Butler posted a region-best 771 kills while helping the Trojans to their third championship match in the past four years. The 6-foot-1 rising senior also had 135 blocks, 243 digs and 63 aces last season.

She started for the Trojans as an eighth-grader in 2016, helping Hazel Green to the Class 6A state championship over Spanish Fort. The Trojans lost in Super Regional play in 2017 and fell to Spanish Fort in the past two state championship matches.

Butler was selected to the North squad in AHSAA's annual Sports Week North-South volleyball match, comprised of rising seniors, but the event was canceled because of the COVID-19 pandemic.

She also missed much of club volleyball season because of the pandemic.

"I love the team aspect of volleyball and being on the court with my teammates," Butler said. "In tennis you get the team aspect, but your team cannot help you when you're out on the court alone or with just a partner. It's also kind of cool how you don't really use equipment for volleyball, just yourself and a net."

Before volleyball became the chosen sport, Butler played basketball, softball and tennis.
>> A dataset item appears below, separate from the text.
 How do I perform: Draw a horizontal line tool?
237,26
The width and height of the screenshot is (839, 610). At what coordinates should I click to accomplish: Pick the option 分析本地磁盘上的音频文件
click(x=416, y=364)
Basketball and softball fell out of favor as volleyball took precedence, but she stayed with tennis, too.

Butler earned a spot on the Hazel Green varsity tennis team as a seventh-grader, playing No. 6 singles. She played No. 2 singles both as an eighth-grader and freshman before taking over No. 1 singles for the past two seasons. She has played No. 1 doubles for the past three seasons.

Butler was 6-0 in No. 1 singles matches this season and 5-1 at No. 1 doubles with partner Camryn Bassler, also a volleyball player, until the season was cut short by the pandemic.

Hazel Green's Gracie Lynn Butler
Gracie Lynn Butler plays No. 1 singles and doubles tennis for Hazel Green. (Contributed)

"There are quite a few things like moving side to side in tennis and volleyball," Butler said. "I was used to that and the hard, short sprint and come back and I think that helped me a lot when I started volleyball. Obviously, shoulder strength is big in both."

She's also a member of the high school choir.

The athletic genes were always there. Grandfather Dexter Butler played football for Ole Miss and dad Shaun played golf at Snead State. Mom Cindy was a majorette at UNA, where Shaun finished.

The oldest of two children — 11-year-old sister Whitney Blair participates in volleyball, swimming, tennis and dance — Butler got to spend lots of time with family during the recent shutdown. She still managed to work out at home, but the time away from sports gave her new perspective.

"It really made me appreciate the sport and my team, and everything about it," Butler said. "I even missed school a lot more than you would think the average teenager would. I missed my team, missed the daily grind.

"I was watching film during the quarantine and was like, 'man, I'm ready to get back out there.'"

There’s another season left, volleyball first in the fall then tennis in the spring. She feels there’s unfinished business in volleyball.

Incentive abounds after two straight Class 6A championship match losses.

“I was there on the court on the last play when we won and the last two years when we lost,” Butler said. “Seeing the other team celebrate, that makes me want to work even harder.”